Bugwatch: Malware comes of age

Each week vnunet.com asks a different expert to give their views on recent security issues, with advice, warnings and information on the latest threats.

This week Dr Jeremy Ward, risk consultant at Symantec UK, warns that something important has been taking place in the malware-writing community.

It is 20 years since Fred Cohen first coined the phrase 'computer virus' in his paper Computer viruses; theory and experiments. Since then, the term has been used as a 'catch all' for other types of malicious code (or malware), such as worms and Trojan horses.

But is it appropriate to use the term 'virus' for a piece of computer software? To find out we need to ask what similarities there are between a biological virus and its software counterpart. While it is clear that the nature of the 'virtual' virus is very different from the biological, there are some similarities.

The strongest resemblance, and that which originally gave rise to the application of the word 'virus' to a piece of malicious software code, is that viruses and malware are unable to exist outside the systems they infect.

So malware, like a virus, is definitely a parasite, but is it a successful one? There are three characteristics that demonstrate success in a parasite: its ability to spread rapidly and effectively; its ability to infiltrate a host's defences and avoid rapid destruction; and its ability to extract valuable resources from its host.

With the development of the macro virus, the mass-mailing virus and, more recently, infections that do not require an email to be opened, malware has shown its ability to spread rapidly and effectively. Malware has also developed the ability to mutate using polymorphic techniques in order to attempt to evade antivirus programs.

More recently, various strains even attempt to terminate antivirus processes and block access to security vendors' websites. Malware is therefore now able to evade its host's defences and avoid destruction.

However, historically there has been no clear mechanism by which malware could extract value from its hosts. That changed in 2004, taking malicious code to a new peak of evolution as a successful parasite.

It would be fair to say that most end users see a computer virus as something that disrupts operations or destroys data. Without obvious signs of an infection, many users will assume that they have avoided it.

However, with today's evolved malware the real threat is in the bits and bytes that go unnoticed. Indeed, the last three years have witnessed non-destructive strains increasing from zero to up to 20 per cent of all malware instances. The trend has been statistically very significant, indicating that something important has been taking place in the malware-writing community.

As with biological parasites, the most successful computer analogies are those that lie dormant until roused by an external stimulus. 'Backdoor' malware is of this type, and has become an increasingly significant phenomenon over the past three years. There are now at least 50 new backdoor malware strains every six months.

If malware is becoming less destructive, and opening more backdoors, then it is fair to wonder about the motivation of its authors. Malware writers have never been known for their public-spirited activity, so if they are electing not to directly harm our systems there must be something else in it for them.

During 2004, the purpose of backdoor infections has become increasingly clear.

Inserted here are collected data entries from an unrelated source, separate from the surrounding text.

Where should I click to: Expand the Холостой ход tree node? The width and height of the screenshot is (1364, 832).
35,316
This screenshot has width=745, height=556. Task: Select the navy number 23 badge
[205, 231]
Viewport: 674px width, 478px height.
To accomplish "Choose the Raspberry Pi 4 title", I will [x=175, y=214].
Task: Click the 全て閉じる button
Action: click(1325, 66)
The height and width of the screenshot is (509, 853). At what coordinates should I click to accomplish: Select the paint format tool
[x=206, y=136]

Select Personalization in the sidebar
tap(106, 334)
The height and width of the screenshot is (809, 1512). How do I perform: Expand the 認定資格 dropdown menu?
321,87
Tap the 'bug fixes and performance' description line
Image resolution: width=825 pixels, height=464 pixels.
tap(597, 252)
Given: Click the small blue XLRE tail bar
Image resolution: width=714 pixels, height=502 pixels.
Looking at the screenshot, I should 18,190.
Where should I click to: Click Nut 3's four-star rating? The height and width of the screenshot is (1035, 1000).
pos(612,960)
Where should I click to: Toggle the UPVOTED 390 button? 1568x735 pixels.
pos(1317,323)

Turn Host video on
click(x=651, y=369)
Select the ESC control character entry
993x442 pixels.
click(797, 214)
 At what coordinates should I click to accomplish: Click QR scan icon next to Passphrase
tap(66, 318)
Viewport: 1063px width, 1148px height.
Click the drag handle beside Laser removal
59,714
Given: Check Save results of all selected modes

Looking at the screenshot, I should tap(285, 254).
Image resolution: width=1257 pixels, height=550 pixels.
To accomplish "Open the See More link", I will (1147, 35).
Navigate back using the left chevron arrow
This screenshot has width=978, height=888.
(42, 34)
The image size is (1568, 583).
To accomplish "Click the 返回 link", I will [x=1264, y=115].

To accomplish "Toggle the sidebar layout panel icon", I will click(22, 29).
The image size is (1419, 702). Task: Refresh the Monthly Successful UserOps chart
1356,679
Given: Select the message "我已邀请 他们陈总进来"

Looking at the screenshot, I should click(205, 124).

For each backdoor that is introduced, an attacker potentially acquires a controllable asset, or 'bot'. As their number increases, these bots can be networked into a 'botnet' that represents a massive resource in terms of its collective computing power.

A piece of successful malware can potentially give a hacker a botnet consisting of thousands of 'zombie' computers. Over the first six months of 2004, the number of computers in botnets rose from under 2,000 to more than 30,000.

Having acquired such resources, hackers can turn them to financial advantage in a number of ways. One established approach is to sell or rent the botnet to spammers as a means of sending junk mail and bypassing IP address blacklists. Another is to extort money from e-commerce companies by threatening denial of service attacks that can be launched by a botnet army.

Recently we have seen a supply chain emerging. Botnet 'herders' will pay hackers for the botnets they have assembled. Such herds can then be sold to organised criminals for spamming and extortion purposes. The ability of today's malware to 'feed' from infected systems means that we are now able to call computer viruses truly effective parasites.

At this point, it is also worth noting that, since malware can also make money for those that create and exploit it, the threat is worse than it has ever been. The entry of market forces into the world of malware has the potential to take it to realms at which we can only guess.